» **Pixel coordinate grounding data**:
----

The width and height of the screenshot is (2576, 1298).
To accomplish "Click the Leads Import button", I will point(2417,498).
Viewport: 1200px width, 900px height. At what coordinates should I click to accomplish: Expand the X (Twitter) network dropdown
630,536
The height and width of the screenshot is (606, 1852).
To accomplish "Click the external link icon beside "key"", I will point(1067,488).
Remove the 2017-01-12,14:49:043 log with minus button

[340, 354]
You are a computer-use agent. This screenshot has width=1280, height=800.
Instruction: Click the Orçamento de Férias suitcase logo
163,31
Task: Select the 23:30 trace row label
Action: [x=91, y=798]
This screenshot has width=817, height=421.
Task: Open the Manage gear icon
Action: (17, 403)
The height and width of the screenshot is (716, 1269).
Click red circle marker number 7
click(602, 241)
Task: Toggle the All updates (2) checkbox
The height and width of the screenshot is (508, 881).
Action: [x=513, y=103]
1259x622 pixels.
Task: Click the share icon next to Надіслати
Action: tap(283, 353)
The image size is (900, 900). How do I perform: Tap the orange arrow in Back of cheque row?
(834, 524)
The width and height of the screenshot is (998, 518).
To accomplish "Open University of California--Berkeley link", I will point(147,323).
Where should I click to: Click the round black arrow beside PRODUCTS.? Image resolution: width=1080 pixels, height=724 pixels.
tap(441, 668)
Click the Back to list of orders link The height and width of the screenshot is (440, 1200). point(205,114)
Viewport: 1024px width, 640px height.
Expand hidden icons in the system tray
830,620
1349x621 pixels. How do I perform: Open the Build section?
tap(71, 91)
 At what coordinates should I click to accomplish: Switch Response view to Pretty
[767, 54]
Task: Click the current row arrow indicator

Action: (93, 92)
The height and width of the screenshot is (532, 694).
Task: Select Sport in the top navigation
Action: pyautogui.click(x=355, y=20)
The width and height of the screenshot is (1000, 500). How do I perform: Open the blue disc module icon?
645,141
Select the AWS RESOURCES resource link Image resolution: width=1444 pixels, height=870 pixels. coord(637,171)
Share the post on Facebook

----

» **Goal of the exercise**: Word for word, restate the data above from its first line down to and including the line with "The height and width of the screenshot is (606, 1852).".

» **Task result**:
The width and height of the screenshot is (2576, 1298).
To accomplish "Click the Leads Import button", I will point(2417,498).
Viewport: 1200px width, 900px height. At what coordinates should I click to accomplish: Expand the X (Twitter) network dropdown
630,536
The height and width of the screenshot is (606, 1852).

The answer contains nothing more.